My question is about the interpretation of symbols used in a description of the derivation of the Pollaczek-Khintchine formula, as outlined on pp 240 - 242 of Cox and Miller's "The theory of stochastic processes"
In the book they write of the "Takács process" but I think a more modern description would be of a M/G/1 queue - arrivals are exponentially distributed with Poisson parameter $\lambda$ while service times have a general distribution and there is one server (eg this is a typical model of a request to a hard disk with one head, or so I read).
The waiting time (for the customer at the end of the queue to complete service) is $X(t)$. When $X(t)=0$ the system is empty and when an arrival occurs $X(t)$ jumps up by the amount of time taken to serve that customer, which is distributed randomly according to $b(x)$, otherwise $X(t)$ is reduced in unit time i.e. by $\Delta t$ in $\Delta t$.
So the distribution formula for $X(t)$ is:
$$F(x,t)=p_o(t) +\int_{0}^{x}p(z,t)dz$$
Where $p_o(t)$ is "the discrete probability ... that $X(t)=0$ i.e., that the system is empty, and a density $p(x,t)$ for $X(t)>0$".

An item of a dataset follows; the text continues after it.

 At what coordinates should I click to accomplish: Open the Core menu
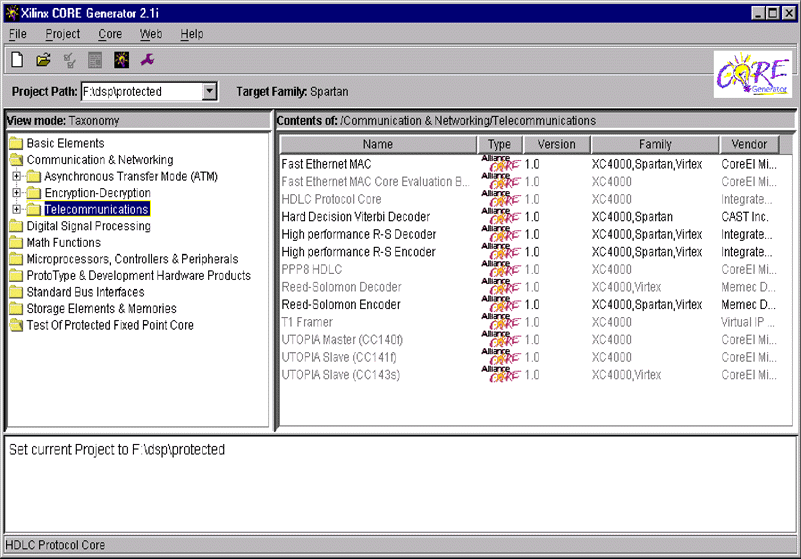[110, 34]
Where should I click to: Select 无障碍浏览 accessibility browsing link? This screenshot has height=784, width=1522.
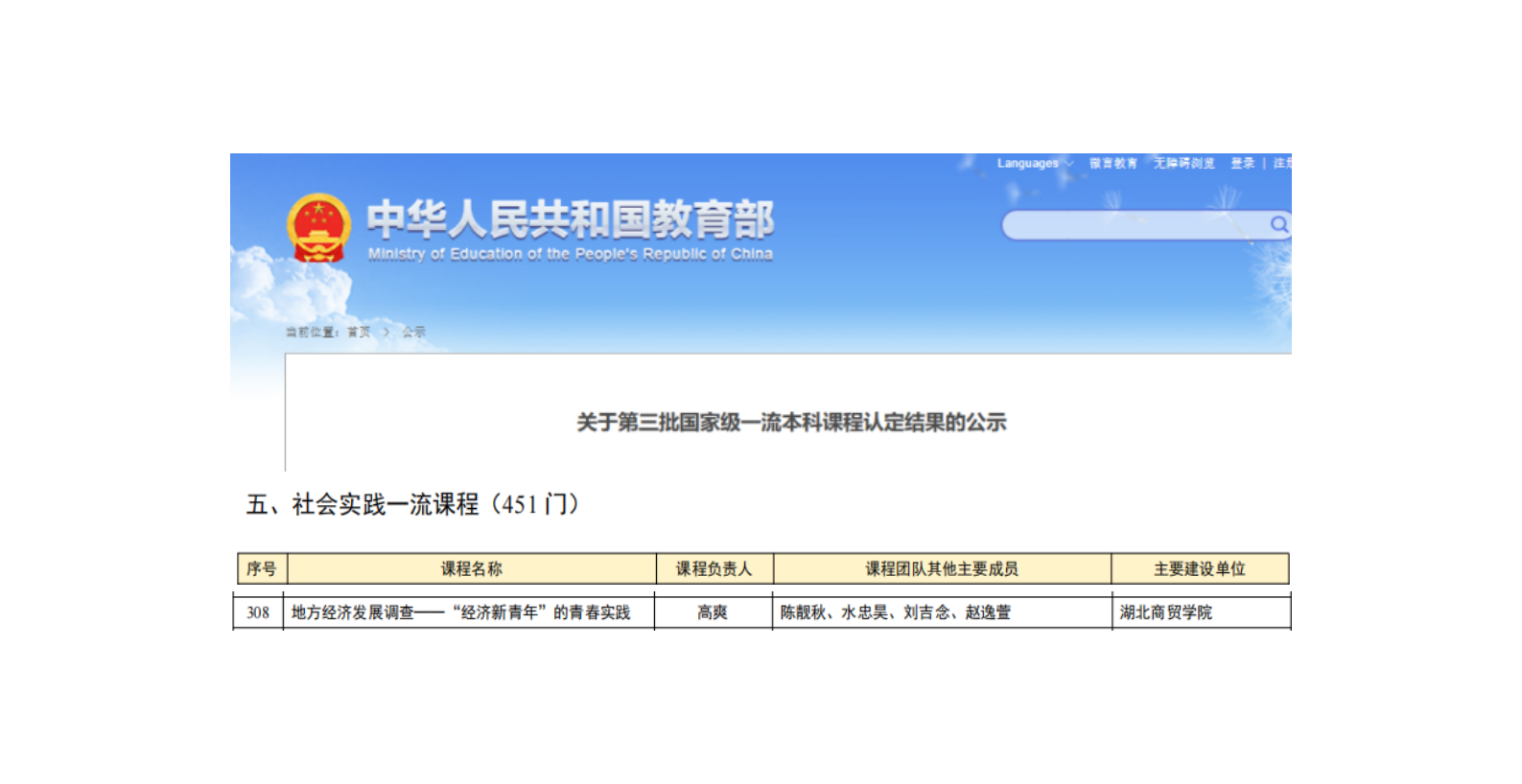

Where I struggle is with this:
$$p_0(t + \Delta t) = p_0(t)(1-\lambda\Delta t) + p(0,t)\Delta t(1 - \lambda\Delta t) +o(t)$$
The first term on the RHS seems clear enough - the probability that the system is empty at $t$ multiplied by the probability there will be no arrivals in $\Delta t$. But what does the second term mean? And what is $p(0,t)\Delta t$: this term presumably represents the probability of "draining" the system - ie that $X(t) \leq \Delta t$ -and is then multiplied by the probability of there being no arrivals in $\Delta t$ - but how is that "drainable" probability represented by $p(0,t)\Delta t$?
Naïvely I thought $p(0, t)$ was the same as $p_0(t)$ but if we differentiate the equilibrium condition, i.e., where $p(x, t) = p(x)$ and $P_0(t) = p_0$ we can see that $p(0) = \lambda p_0$ (as $p^{\prime}_0(t) = 0$ at equilibrium).
This has been driving me mad for days, so I'd love it if someone can put me out of my misery!